• Given passage
*** Block opens ***

This assignment is adapted from Prof. Mongan’s assignments in communications and introductory cryptography [1, 2, 3], and from the CS Unplugged Public Key Encryption lesson module [4].

Part 1: A Threaded Chat Program

Begin by writing a multi-threaded chat program. Allow users to send and receive String data, and use a special message (that you can decide) to quit the program. When the user enters this quit message, be sure to send your partner the quit message, so that both sides exit gracefully!

Your program should spawn a thread whenever a connection is accepted by the server, and this thread should spawn threads to send and receive data, so that these occur asynchronously. It is possible to re-use the connection thread as either the sending or receiving loop, such that this connection thread only needs to spawn one additional thread for the second communications loop.

Part 2: Encrypting Messages with the RSAMath Library

The mathematics functions used in this assignment are provided in the jar file library rsamath.jar. First, download the jar to a location you’ll remember. To use this jar, after creating a Java project in NetBeans as usual, right-click on the project in your left project navigation pane (you can click the Window menu and select Projects if you don’t see this), and click Properties, as shown:

Click the Libraries category on the left side of the window that appears. Then click, the + sign next to the word Classpath, and click Add JAR/Folder, as shown:

Finally, navigate to the jar file you downloaded earlier, and double click on it to add it to your project. Click OK to close the window, and you’re done!

To see which functions are available in the RSAMath library, see the Javadoc. The RSAMath class is implemented in the cs4hs11.rsalibrary package, which you can import in your program. If you get an error indicating that the RSAMath methods are not static, you can create an RSAMath object and then call the functions on the resulting object. Here is a listing of the methods you’ll find in this library:

RSAMath Library Methods

Step 1: Encrypting Characters Using A Public/Private Key that We Create

Generate a Public/Private Key Pair

Write a function to generate a public and private key pair and print these to the screen. Write a main() function to test this functionality.

A number N is prime if no number from 2 to N-1 divides evenly into it. That is, \((N (mod \; k)) \ne 0\) for all \(k \in [2, N-1]\).

Once you generate those prine numbers (let’s call them A and B), you can generate your public key (E, C) and private key (D, C). Recall that the value C is shared between the public and private key, and that E and C are made available to others so that they can encrypt data to you. Your private key (D, C) is needed to decrypt those values, so you must keep the value D a secret!

To generate your public key:

  1. Choose two prime numbers A and B. Make these prime numbers at least 2 digits in length, but no more than 3 digits. In practice, the values are much larger, but this is a demonstration.
  2. Compute \(C = AB\).
  3. Compute \(M = \phi(C)\) by computing (A-1)*(B-1). This will be equal to the result of the RSAMath.totient(C) method if your values of A and B are prime.
  4. Compute E, a value co-prime to M. The RSAMath.coprime(M) method can help you do this.

*** Block closes ***

(Collected data entries)
*** Block opens ***

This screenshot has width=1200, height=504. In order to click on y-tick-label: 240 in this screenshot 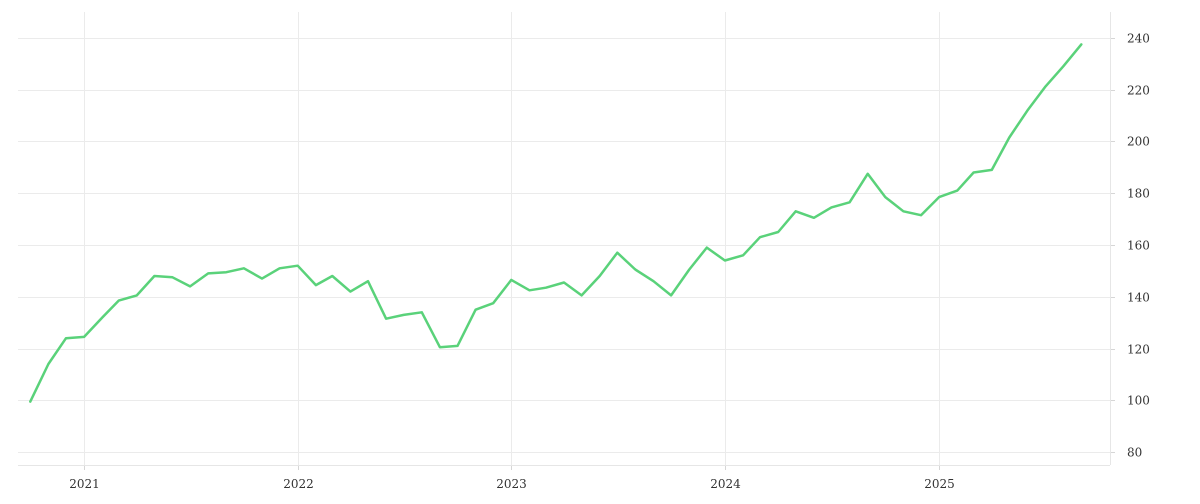, I will do `click(1138, 39)`.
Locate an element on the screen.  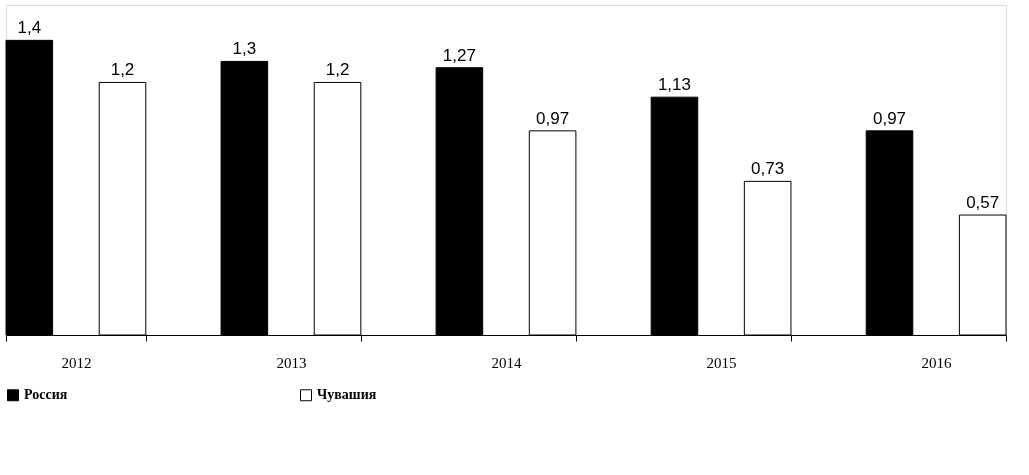
data-label: 1,13 is located at coordinates (674, 85).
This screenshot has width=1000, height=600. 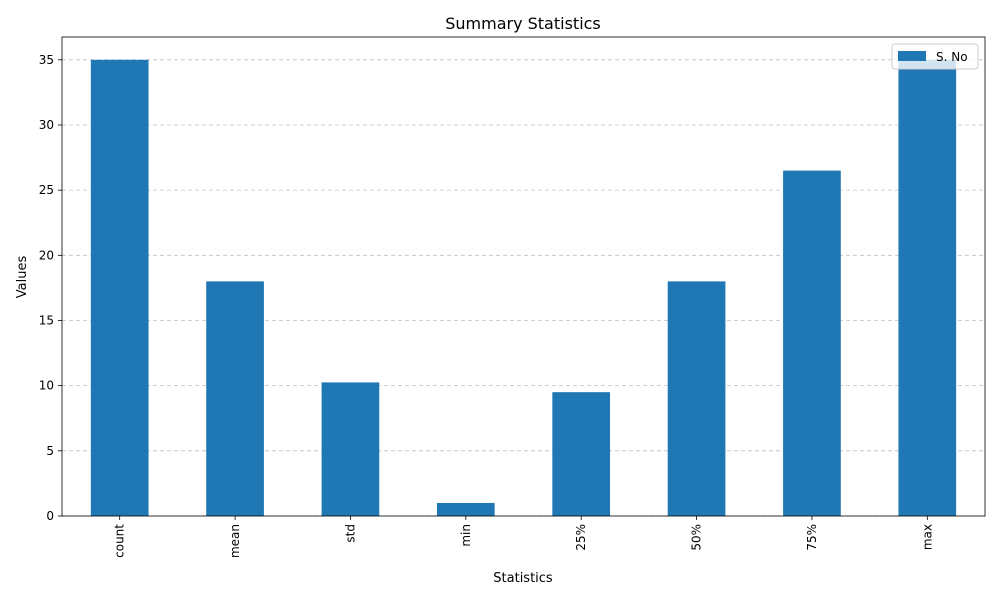 What do you see at coordinates (46, 125) in the screenshot?
I see `y-tick-label: 30` at bounding box center [46, 125].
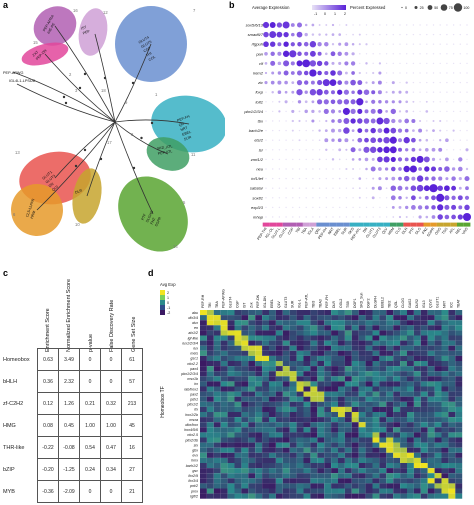 The image size is (474, 505). Describe the element at coordinates (73, 426) in the screenshot. I see `enrichment-row: HMG 0.08 0.45 1.00 1.00 45` at that location.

*** Block closes ***

• Exercise brief
Can you quote the RSA assignment, starting with "Finally, navigate to" and going on through "and you’re done!"?

• Task output
Finally, navigate to the jar file you downloaded earlier, and double click on it to add it to your project. Click OK to close the window, and you’re done!